My father got out of control angry just a few times, always because my mother would not stop talking, needling – I knew if she would just stop everything would be okay – didn't she know she was making him furious, that it was building, cresting, like a wave?
In the car – he is driving, she in the passenger seat, me behind her, sisters, younger, beside me. It is dark. We are returning from somewhere. My mother is doing it, doing that thing that makes him grip the steering wheel in silence. Tighter. My sisters and I in the back seat are quiet quiet quiet, waiting for this to be over, my father responding in short terse phrases only when he feels he must, clenched teeth until finally he stops the car by the side of the road, gets out, says, “I'll walk home,” -- he is about two miles away – and now my mother is quiet, finally, the spell broken. She drives us home and noone says anything except maybe I play with my little sister as if nothing happened, knowing I can give her this much, easily.
It is easy to give to my little sister, the one with the curly hair, the big eyes, the round cheeks. Different from the other sister whose hair is straight and light brown whom everyone says takes after my mother. That's what the adults say so she and my mother are one team, and me and my father are on the other, and the littlest sister, Esther, who comes last, after the teams have already been formed, is sort of on both and neither.
Later, in high school years, my mother occupies the room at the head of the stairs. It's the one she was in when we were little, before we moved away. Now we are back and though most things feel very different my mother returns to this room, and now it is completely her room. When I was little my father sometimes joined her in the double bed up there, but for many years that hasn't happened in this or any other house we have lived in, and there have been several.
Her room still has the dark wide boards with the old square nails – though by now much of the house and its old board floors have been covered in wall-to-wall beige carpeting, my father's doing. Beige is his favorite color – he says so to me as if this choice is classy, a sign of aristocratic taste.
My father would like to be a member of the aristocracy. Not American aristocracy. There is no such thing. There is only European aristocracy. He even uses the word “nobleman,” pronounced it gently with his Hungarian accent, with complete sincerity and respect when describing a character in a novel he is reading.
My mother has a plain, wooden dresser in her room, dating from my early childhood when she used to seek out old pieces of furniture and refinish them – sanding and staining. She doesn't do stuff like that anymore. When I was little she had a camera and a camera case and a light meter she held in her hand and a darkroom where my little sister sleeps now. My mother takes a few photographs now, but only snapshots and the drugstore develops them.

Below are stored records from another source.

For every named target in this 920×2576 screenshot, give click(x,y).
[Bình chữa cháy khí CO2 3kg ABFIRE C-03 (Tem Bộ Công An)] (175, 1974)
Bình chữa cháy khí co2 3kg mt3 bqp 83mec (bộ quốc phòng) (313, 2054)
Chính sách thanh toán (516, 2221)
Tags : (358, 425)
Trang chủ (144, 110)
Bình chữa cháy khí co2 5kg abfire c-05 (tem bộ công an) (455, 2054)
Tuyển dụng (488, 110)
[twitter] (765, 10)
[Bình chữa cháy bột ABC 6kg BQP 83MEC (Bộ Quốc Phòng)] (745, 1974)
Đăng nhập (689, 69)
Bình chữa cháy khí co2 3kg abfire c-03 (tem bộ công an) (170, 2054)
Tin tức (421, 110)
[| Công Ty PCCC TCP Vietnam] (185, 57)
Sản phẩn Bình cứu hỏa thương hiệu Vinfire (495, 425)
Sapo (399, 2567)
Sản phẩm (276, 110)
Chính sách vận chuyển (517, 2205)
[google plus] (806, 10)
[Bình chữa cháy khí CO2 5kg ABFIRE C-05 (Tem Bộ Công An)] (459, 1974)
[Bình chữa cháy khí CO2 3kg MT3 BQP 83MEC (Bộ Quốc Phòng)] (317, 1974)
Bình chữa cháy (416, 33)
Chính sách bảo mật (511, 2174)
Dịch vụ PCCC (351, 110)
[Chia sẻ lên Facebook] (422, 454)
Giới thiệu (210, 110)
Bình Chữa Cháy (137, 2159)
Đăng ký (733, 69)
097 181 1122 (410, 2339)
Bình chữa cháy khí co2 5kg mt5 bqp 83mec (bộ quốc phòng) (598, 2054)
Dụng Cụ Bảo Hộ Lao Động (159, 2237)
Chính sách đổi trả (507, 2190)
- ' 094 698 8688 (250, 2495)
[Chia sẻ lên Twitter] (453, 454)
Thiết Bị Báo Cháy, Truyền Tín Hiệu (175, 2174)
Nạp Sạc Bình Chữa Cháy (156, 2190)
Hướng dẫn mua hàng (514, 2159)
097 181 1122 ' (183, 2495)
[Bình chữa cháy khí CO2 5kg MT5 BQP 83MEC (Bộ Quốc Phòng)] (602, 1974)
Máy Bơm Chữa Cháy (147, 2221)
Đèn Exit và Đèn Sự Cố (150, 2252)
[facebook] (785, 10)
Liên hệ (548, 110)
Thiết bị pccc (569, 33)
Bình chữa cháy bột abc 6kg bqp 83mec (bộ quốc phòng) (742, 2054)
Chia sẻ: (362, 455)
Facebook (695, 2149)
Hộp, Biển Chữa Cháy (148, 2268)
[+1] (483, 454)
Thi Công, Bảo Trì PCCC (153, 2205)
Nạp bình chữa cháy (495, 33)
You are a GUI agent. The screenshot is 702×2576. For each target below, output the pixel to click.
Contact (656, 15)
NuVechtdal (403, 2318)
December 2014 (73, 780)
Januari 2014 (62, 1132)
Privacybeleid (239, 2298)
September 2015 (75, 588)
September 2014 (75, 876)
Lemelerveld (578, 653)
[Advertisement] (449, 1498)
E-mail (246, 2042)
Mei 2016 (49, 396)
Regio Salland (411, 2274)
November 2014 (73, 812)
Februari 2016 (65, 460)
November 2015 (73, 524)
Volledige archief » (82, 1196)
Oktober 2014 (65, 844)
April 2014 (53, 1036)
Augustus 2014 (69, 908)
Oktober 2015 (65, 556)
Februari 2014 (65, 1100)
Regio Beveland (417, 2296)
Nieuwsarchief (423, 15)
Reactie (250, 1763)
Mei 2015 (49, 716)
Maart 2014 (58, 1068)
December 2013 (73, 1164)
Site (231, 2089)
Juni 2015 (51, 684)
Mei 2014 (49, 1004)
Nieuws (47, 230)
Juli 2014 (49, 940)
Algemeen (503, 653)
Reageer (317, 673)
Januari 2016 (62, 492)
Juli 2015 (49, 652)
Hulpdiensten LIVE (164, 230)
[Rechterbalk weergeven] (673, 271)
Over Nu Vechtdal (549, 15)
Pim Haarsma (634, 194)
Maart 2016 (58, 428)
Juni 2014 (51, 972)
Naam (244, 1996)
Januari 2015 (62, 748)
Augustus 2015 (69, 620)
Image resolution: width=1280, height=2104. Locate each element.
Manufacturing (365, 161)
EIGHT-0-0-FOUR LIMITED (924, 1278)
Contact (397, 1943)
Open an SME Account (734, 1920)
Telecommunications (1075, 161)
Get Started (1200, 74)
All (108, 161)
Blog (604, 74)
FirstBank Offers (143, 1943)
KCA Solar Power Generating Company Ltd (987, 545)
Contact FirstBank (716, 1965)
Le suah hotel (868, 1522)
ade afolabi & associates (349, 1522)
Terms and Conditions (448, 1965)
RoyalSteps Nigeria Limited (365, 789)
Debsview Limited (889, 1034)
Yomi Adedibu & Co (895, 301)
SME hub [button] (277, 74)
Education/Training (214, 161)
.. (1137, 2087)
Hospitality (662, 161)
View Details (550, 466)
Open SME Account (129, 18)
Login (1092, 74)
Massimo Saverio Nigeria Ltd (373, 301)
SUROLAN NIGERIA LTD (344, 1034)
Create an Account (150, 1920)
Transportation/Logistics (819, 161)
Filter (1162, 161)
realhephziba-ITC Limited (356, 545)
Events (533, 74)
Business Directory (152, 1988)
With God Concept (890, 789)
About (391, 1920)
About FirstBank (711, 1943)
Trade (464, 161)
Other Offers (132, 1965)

In her room, in the corner between two windows, she has a simple wooden desk with three drawers down the left-hand side. The desk is glossy and must too have once been something she bought and re-stained. The beige push-button phone sits on this desk along with things needed to pay bills and write short notes.
My father bought us all beds when we moved back in, and he bought a double bed for my mother.
He sleeps downstairs now on a yellow fold-out couch. He closes the two narrow French doors at the bottom of the stairs in the evening when I, my two sisters and mother have gone to bed. He closes the doors and sometimes he plays classical music records on the stereo that sits inside a big piece of furniture with glass doors and shelves – it fills a wall. He calls it an “armoire” and he keeps his shirts folded from the dry cleaner on the shelves below, hidden behind wooden doors – and on the upper shelves behind the delicate glass doors he keeps mementos from his travels: the brass mold for coins from Morocco, the Kenndy silver dollar floating in a cube of plexiglass, the tiny enamelled pill box in which he keeps the gnarled stone they took out of his gall bladder when we still lived in England. The pill box has small elegant print: I am yours while life endures, it says, and I know the blonde, rich Swiss woman, Helga, whom we are supposed to call “aunt,” gave it to him and I know he would rather be with her than with us.
Sometimes at night my father sits in one of the two big armchairs upholstered in a yellow and brown print of sunflowers, reading an Iris Murdoch novel or Somerset Maughm, always with a Mont Blanc pen in hand to underline the words and phrases he likes. Sometimes I review the marks he has made in a book. They usually make no sense to me – random underlinings – and when once or twice I ask him, “Dad, why did you underline this?” he raises his eyesbrows and smiles as if he has a secret and will not tell. As he reads he keeps a chunky glass of whiskey on the rocks beside him, and the kitchen is nearby when he wants a late night snack. No one else snacks.
When we first come back from England, moving back into this house, my fathers sits me down and shows me a brochure for asphalt. This is his new job, he says proudly. He will be selling this road surface and he makes it sound like a job that is fabulous and glamorous and how he is excited. He says too that he has only brought in $7,000 so far this year, a fraction of what he used to make. These numbers are foreign to me. I do know that my father has never sold asphalt to anyone before – that this is not at all what he should be doing. He is someone who needs a fancy office in a city with a secretary – but these things seem to have disappeared and he is acting now as if selling asphalt is the perfect next step.
But it's only when I see the Christmas tree that year that I know something is very very wrong. There are not enough presents. There are too many empty spaces and holes where there should be a package or a bow, and that's when I know we are poor, that I must not ask for anything.